◆ **Written request**: Please render the entries starting at the one that contains "Click the home icon in the Edge toolbar" and ending at the last entry as a two-column CSV with the headers instruction and response, one row per entry, each value in its own quoted field with line breaks turned into spaces. Leave the pictures out.
════════════════════
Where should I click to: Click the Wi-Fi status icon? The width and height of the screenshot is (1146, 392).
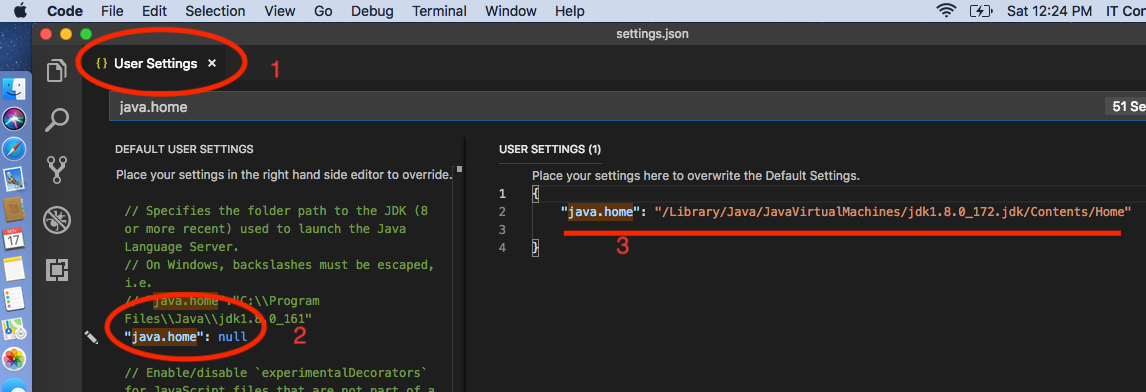coord(946,11)
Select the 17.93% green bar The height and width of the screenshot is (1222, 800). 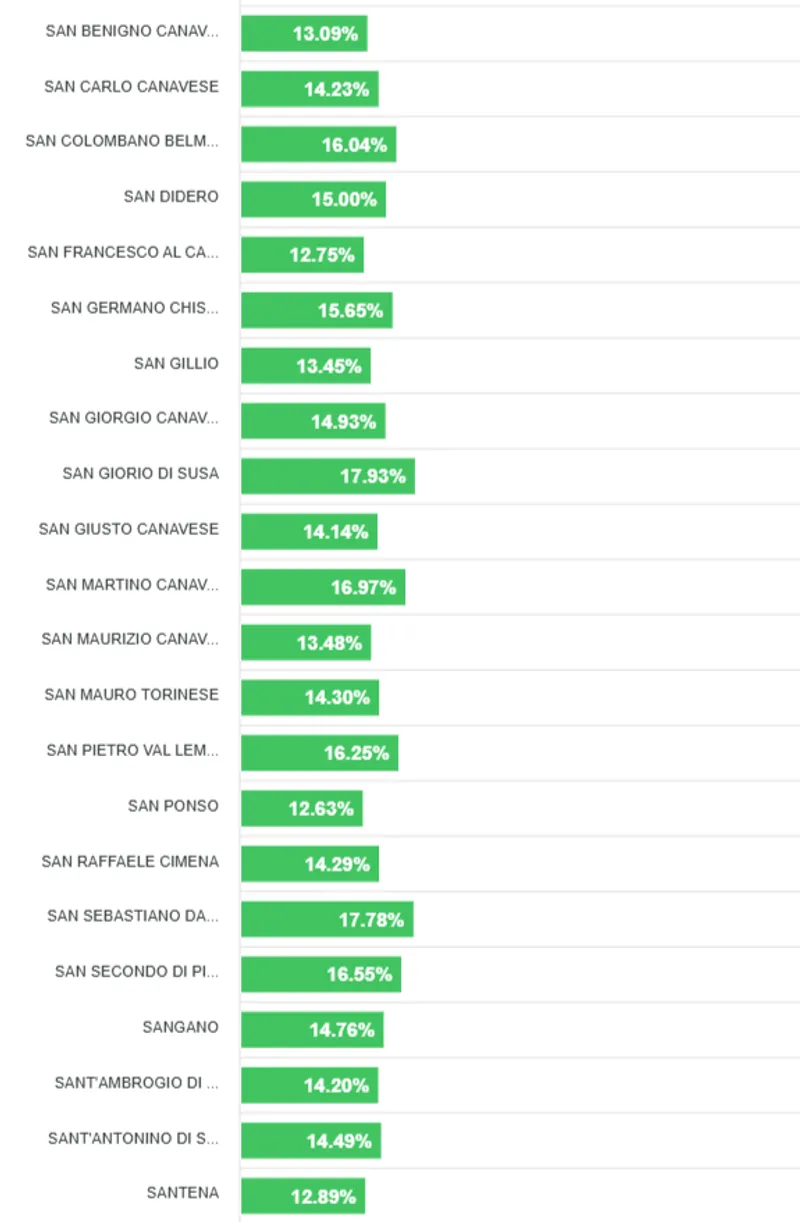pyautogui.click(x=328, y=476)
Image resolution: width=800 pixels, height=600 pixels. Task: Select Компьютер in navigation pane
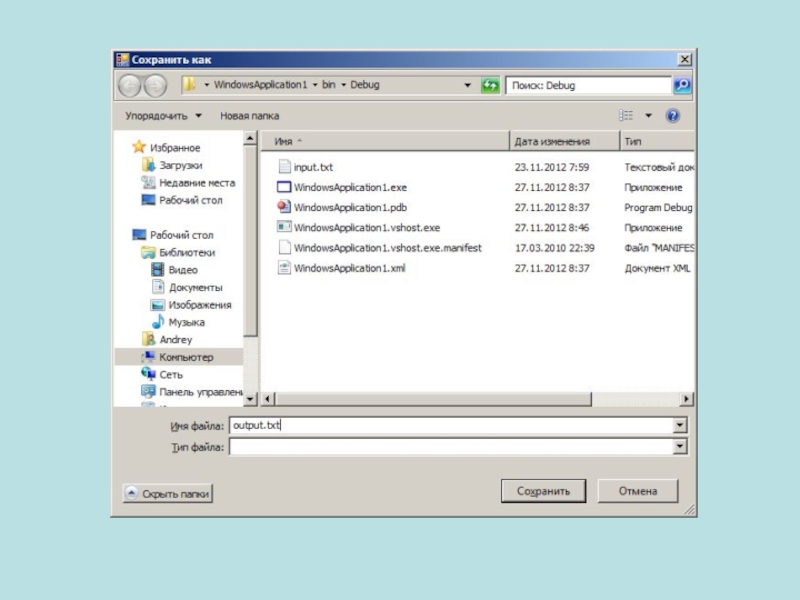[186, 357]
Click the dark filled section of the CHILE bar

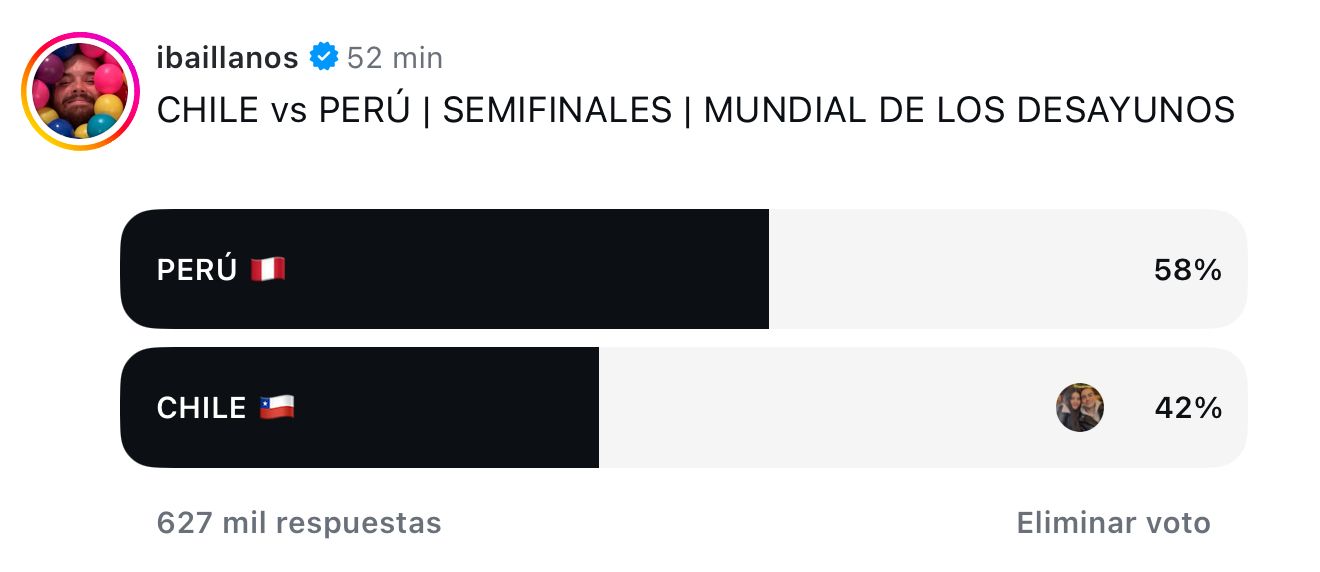pyautogui.click(x=359, y=407)
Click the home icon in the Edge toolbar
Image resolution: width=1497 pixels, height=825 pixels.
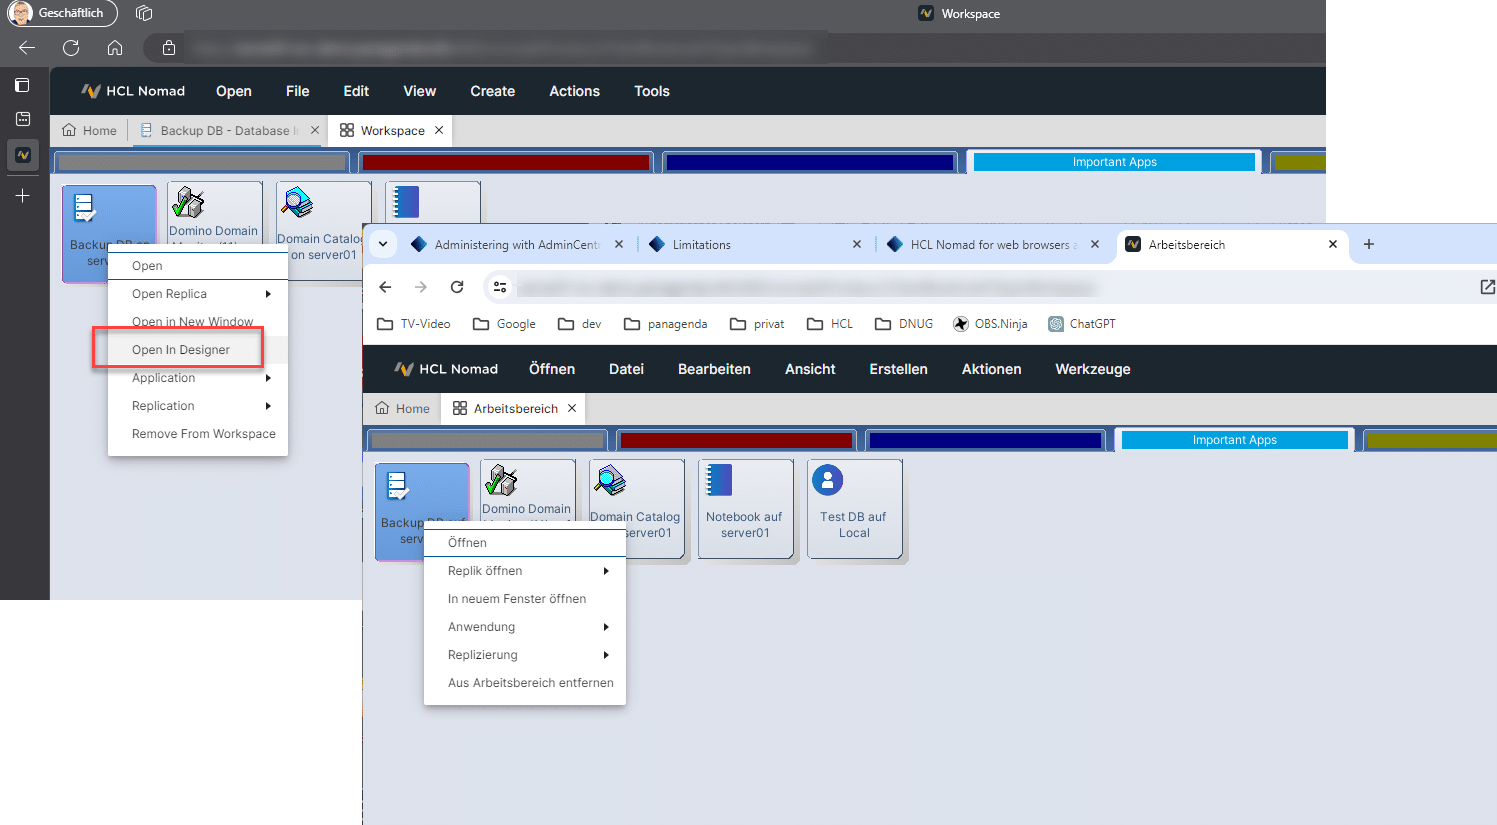point(115,48)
════════════════════
◆ **Solved exercise**:
instruction,response
"Click the home icon in the Edge toolbar Image resolution: width=1497 pixels, height=825 pixels.","point(115,48)"